Chapter 2: Huffman Coding
In 1952, MIT student David Huffman was taking an information theory course and was given an assignment: prove which of two methods for constructing optimal prefix codes was better. He couldn't prove either was optimal — so he invented a third method that was demonstrably optimal, and published it. His professor, Robert Fano, had been working on the problem for years. Huffman's algorithm was simpler and better.
The core idea: give shorter codes to more frequent symbols, longer codes to rarer ones. This is the same intuition behind Morse code (E is ·, Z is −−··). Huffman's contribution was an algorithm that produces provably optimal variable-length prefix codes.
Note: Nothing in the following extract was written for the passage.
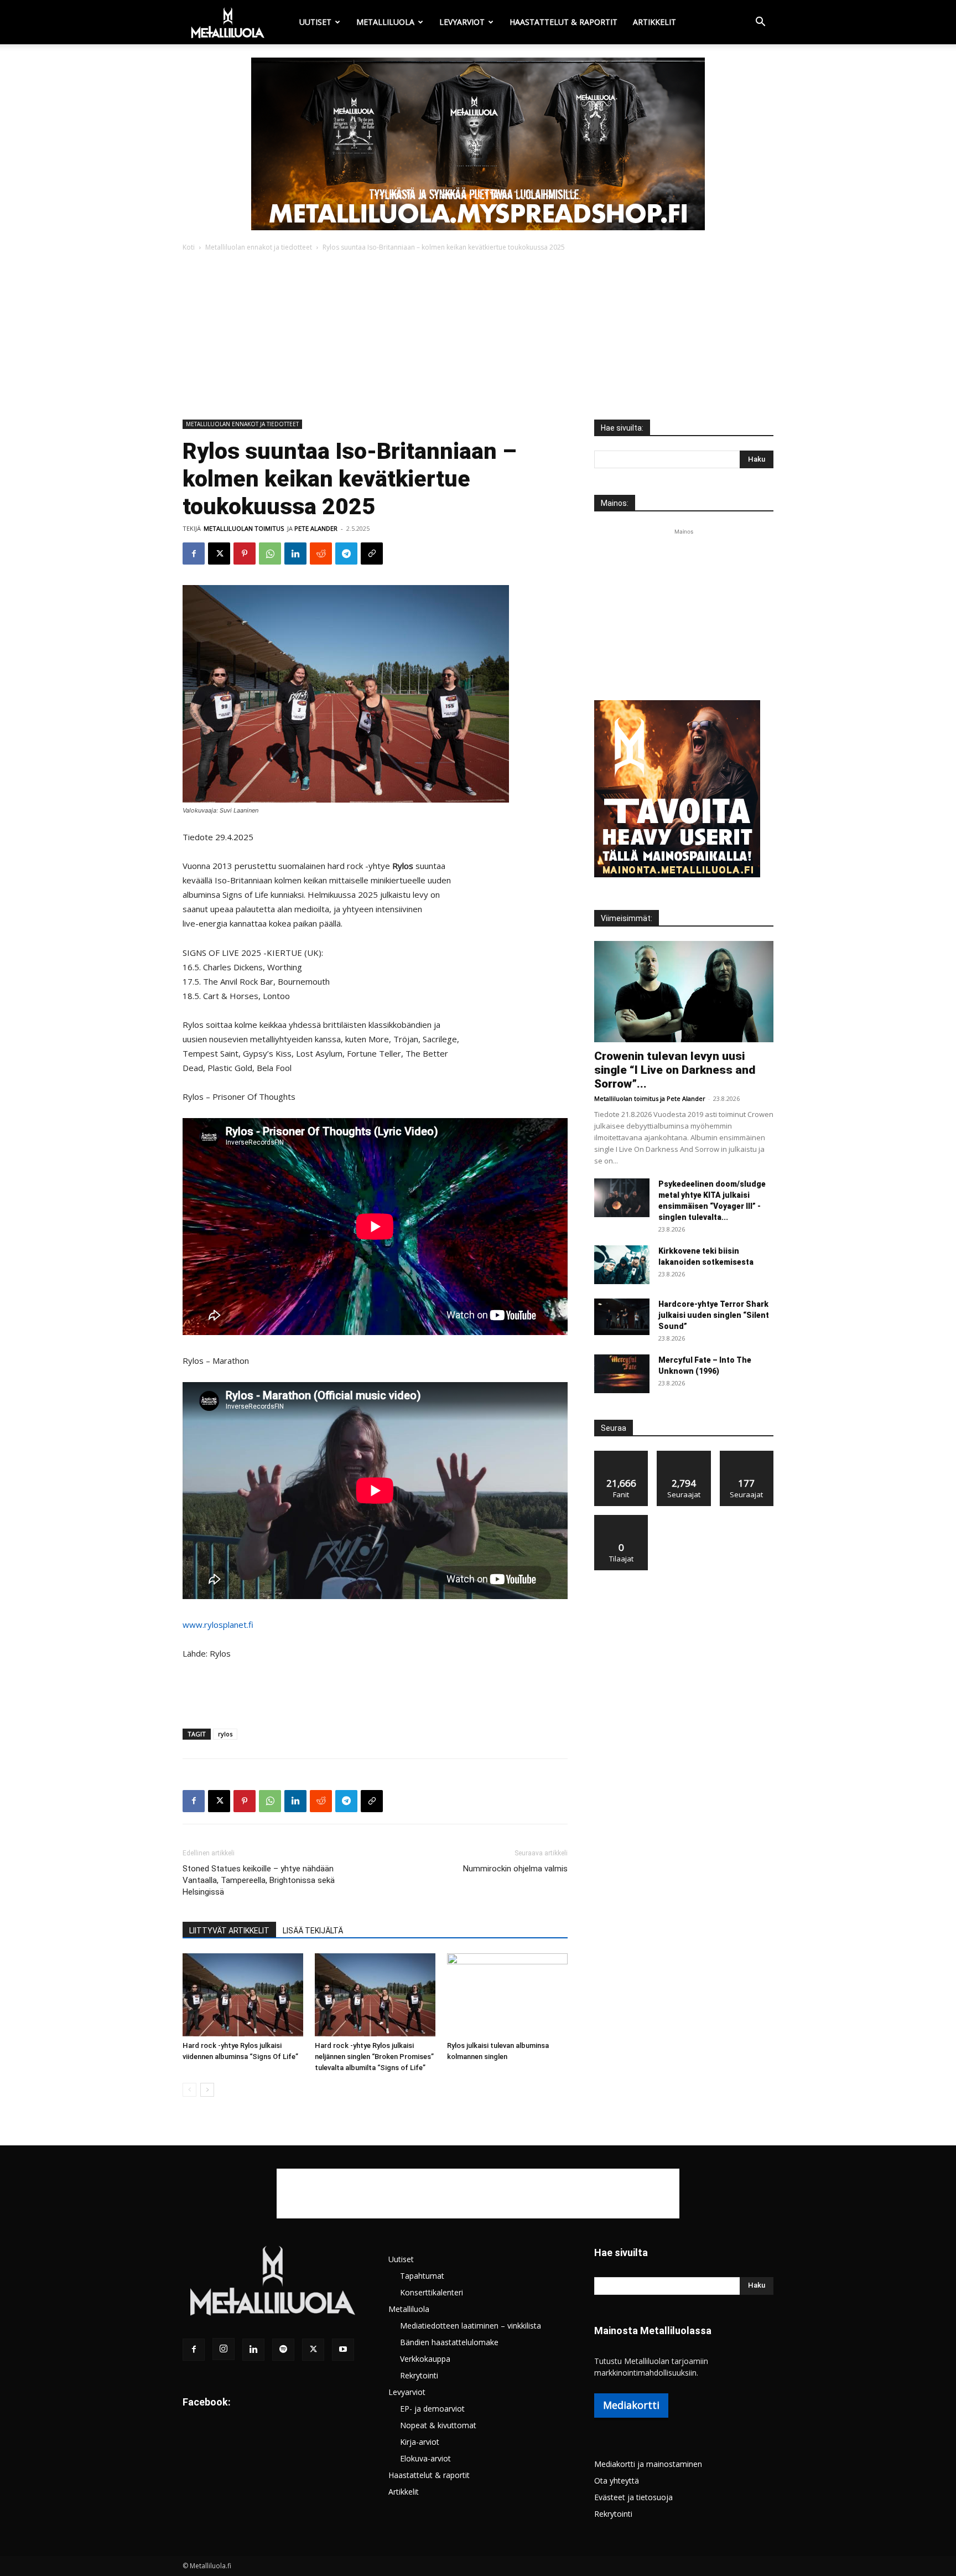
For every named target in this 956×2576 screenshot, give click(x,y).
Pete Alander (315, 528)
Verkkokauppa (425, 2358)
Prefix Codes and the No-Prefix Property
Before the algorithm, let's understand what we're building. A prefix code (also called a prefix-free code) is a set of codewords where no codeword is a prefix of another.
Why does this matter? Because without it, decoding is ambiguous:
Bad code (not prefix-free):
Symbol Code
A 0
B 01
C 10
D 11
Receiving "010":
- Could be A, B (0, 10... wait, is it A then B starting with 0? or 01 then?)
- Ambiguous!
A prefix-free code can be decoded greedily: read bits until you match a codeword, output the symbol, repeat. No backtracking needed.
Good code (prefix-free):
Symbol Code
A 00
B 01
C 10
D 11
Receiving "010011":
- 01 → B
- 00 → A
- 11 → D
- Clear!
Building the Huffman Tree
Huffman codes are built from a binary tree. Leaves are symbols; the path from root to leaf defines the codeword (left branch = 0, right branch = 1).
The algorithm:
- Count the frequency of each symbol.
- Create a leaf node for each symbol, with its frequency as its weight.
- Insert all nodes into a min-priority queue.
- While more than one node remains: a. Extract the two nodes with lowest weight. b. Create a new internal node with these two as children, weight = sum of children's weights. c. Insert the new node back into the queue.
- The remaining node is the root.
Step-by-Step Example
Input: "ABRACADABRA" (11 characters)
Step 1: Count frequencies
Symbol Count Probability
A 5 0.455
B 2 0.182
R 2 0.182
C 1 0.091
D 1 0.091
Step 2: Build initial priority queue (lowest weight first)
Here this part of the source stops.